Can you retype each of the items below, word for word and character for character?

Supplied data:

____________________

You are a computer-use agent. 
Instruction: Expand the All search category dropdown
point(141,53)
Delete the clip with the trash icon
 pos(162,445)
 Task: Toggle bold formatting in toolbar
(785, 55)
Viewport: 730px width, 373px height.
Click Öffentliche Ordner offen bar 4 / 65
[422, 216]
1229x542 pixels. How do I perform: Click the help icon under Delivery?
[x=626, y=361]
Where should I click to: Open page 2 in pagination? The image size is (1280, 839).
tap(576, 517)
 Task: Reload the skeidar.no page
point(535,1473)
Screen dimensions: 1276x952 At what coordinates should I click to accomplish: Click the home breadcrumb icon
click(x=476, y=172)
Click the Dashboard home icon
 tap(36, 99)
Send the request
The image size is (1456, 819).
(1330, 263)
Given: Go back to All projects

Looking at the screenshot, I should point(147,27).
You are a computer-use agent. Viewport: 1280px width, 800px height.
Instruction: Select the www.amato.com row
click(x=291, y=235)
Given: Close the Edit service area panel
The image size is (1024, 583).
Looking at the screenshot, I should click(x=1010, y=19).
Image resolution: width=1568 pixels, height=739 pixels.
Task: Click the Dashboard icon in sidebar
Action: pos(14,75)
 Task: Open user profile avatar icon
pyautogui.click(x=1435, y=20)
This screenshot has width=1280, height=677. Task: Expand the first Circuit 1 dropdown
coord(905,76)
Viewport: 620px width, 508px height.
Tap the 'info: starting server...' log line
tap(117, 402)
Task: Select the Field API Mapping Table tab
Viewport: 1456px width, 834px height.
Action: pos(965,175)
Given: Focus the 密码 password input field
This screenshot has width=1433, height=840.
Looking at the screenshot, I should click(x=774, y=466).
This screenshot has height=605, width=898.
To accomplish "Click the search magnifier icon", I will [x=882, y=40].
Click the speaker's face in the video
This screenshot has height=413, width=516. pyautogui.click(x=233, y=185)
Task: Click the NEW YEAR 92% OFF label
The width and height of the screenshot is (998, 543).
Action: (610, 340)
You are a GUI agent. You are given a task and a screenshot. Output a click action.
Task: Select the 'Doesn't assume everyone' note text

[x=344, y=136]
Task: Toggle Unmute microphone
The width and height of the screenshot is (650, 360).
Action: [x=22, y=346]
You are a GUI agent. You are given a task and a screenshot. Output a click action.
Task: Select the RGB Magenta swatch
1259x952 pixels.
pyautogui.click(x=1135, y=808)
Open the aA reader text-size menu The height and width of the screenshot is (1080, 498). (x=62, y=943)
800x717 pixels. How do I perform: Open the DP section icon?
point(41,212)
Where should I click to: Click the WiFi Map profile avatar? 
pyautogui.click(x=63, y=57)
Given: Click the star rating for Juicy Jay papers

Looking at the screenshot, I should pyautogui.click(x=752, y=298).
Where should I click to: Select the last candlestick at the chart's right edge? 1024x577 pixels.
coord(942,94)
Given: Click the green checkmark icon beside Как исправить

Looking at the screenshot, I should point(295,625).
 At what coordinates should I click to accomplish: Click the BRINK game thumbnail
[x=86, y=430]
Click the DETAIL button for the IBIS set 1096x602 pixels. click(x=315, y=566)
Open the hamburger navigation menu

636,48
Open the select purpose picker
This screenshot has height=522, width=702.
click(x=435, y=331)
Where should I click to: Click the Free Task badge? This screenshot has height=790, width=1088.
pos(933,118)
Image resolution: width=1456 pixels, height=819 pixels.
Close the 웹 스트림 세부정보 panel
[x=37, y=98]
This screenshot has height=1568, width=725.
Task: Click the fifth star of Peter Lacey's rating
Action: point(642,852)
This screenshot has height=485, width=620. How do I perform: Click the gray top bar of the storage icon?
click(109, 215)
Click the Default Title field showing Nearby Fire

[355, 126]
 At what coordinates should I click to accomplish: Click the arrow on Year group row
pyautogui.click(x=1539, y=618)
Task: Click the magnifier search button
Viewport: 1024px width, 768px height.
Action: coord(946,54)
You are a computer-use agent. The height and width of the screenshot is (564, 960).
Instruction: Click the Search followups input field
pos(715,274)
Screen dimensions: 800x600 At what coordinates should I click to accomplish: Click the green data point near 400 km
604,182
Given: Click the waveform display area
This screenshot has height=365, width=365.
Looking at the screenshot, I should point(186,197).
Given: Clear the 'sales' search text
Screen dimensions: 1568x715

____________________

Solution to the problem:
You are a computer-use agent. 
Instruction: Expand the All search category dropdown
point(141,53)
Delete the clip with the trash icon
 pos(162,445)
 Task: Toggle bold formatting in toolbar
(785, 55)
Viewport: 730px width, 373px height.
Click Öffentliche Ordner offen bar 4 / 65
[422, 216]
1229x542 pixels. How do I perform: Click the help icon under Delivery?
[x=626, y=361]
Where should I click to: Open page 2 in pagination? The image size is (1280, 839).
tap(576, 517)
 Task: Reload the skeidar.no page
point(535,1473)
Screen dimensions: 1276x952 At what coordinates should I click to accomplish: Click the home breadcrumb icon
click(x=476, y=172)
Click the Dashboard home icon
 tap(36, 99)
Send the request
The image size is (1456, 819).
(1330, 263)
Given: Go back to All projects

Looking at the screenshot, I should point(147,27).
You are a computer-use agent. Viewport: 1280px width, 800px height.
Instruction: Select the www.amato.com row
click(x=291, y=235)
Given: Close the Edit service area panel
The image size is (1024, 583).
Looking at the screenshot, I should click(x=1010, y=19).
Image resolution: width=1568 pixels, height=739 pixels.
Task: Click the Dashboard icon in sidebar
Action: pos(14,75)
 Task: Open user profile avatar icon
pyautogui.click(x=1435, y=20)
This screenshot has width=1280, height=677. Task: Expand the first Circuit 1 dropdown
coord(905,76)
Viewport: 620px width, 508px height.
Tap the 'info: starting server...' log line
tap(117, 402)
Task: Select the Field API Mapping Table tab
Viewport: 1456px width, 834px height.
Action: pos(965,175)
Given: Focus the 密码 password input field
This screenshot has width=1433, height=840.
Looking at the screenshot, I should click(x=774, y=466).
This screenshot has height=605, width=898.
To accomplish "Click the search magnifier icon", I will [x=882, y=40].
Click the speaker's face in the video
This screenshot has height=413, width=516. pyautogui.click(x=233, y=185)
Task: Click the NEW YEAR 92% OFF label
The width and height of the screenshot is (998, 543).
Action: (610, 340)
You are a GUI agent. You are given a task and a screenshot. Output a click action.
Task: Select the 'Doesn't assume everyone' note text

[x=344, y=136]
Task: Toggle Unmute microphone
The width and height of the screenshot is (650, 360).
Action: [x=22, y=346]
You are a GUI agent. You are given a task and a screenshot. Output a click action.
Task: Select the RGB Magenta swatch
1259x952 pixels.
pyautogui.click(x=1135, y=808)
Open the aA reader text-size menu The height and width of the screenshot is (1080, 498). (x=62, y=943)
800x717 pixels. How do I perform: Open the DP section icon?
point(41,212)
Where should I click to: Click the WiFi Map profile avatar? 
pyautogui.click(x=63, y=57)
Given: Click the star rating for Juicy Jay papers

Looking at the screenshot, I should pyautogui.click(x=752, y=298).
Where should I click to: Select the last candlestick at the chart's right edge? 1024x577 pixels.
coord(942,94)
Given: Click the green checkmark icon beside Как исправить

Looking at the screenshot, I should point(295,625).
 At what coordinates should I click to accomplish: Click the BRINK game thumbnail
[x=86, y=430]
Click the DETAIL button for the IBIS set 1096x602 pixels. click(x=315, y=566)
Open the hamburger navigation menu

636,48
Open the select purpose picker
This screenshot has height=522, width=702.
click(x=435, y=331)
Where should I click to: Click the Free Task badge? This screenshot has height=790, width=1088.
pos(933,118)
Image resolution: width=1456 pixels, height=819 pixels.
Close the 웹 스트림 세부정보 panel
[x=37, y=98]
This screenshot has height=1568, width=725.
Task: Click the fifth star of Peter Lacey's rating
Action: point(642,852)
This screenshot has height=485, width=620. How do I perform: Click the gray top bar of the storage icon?
click(109, 215)
Click the Default Title field showing Nearby Fire

[355, 126]
 At what coordinates should I click to accomplish: Click the arrow on Year group row
pyautogui.click(x=1539, y=618)
Task: Click the magnifier search button
Viewport: 1024px width, 768px height.
Action: coord(946,54)
You are a computer-use agent. The height and width of the screenshot is (564, 960).
Instruction: Click the Search followups input field
pos(715,274)
Screen dimensions: 800x600 At what coordinates should I click to accomplish: Click the green data point near 400 km
604,182
Given: Click the waveform display area
This screenshot has height=365, width=365.
Looking at the screenshot, I should point(186,197).
Given: Clear the 'sales' search text
Screen dimensions: 1568x715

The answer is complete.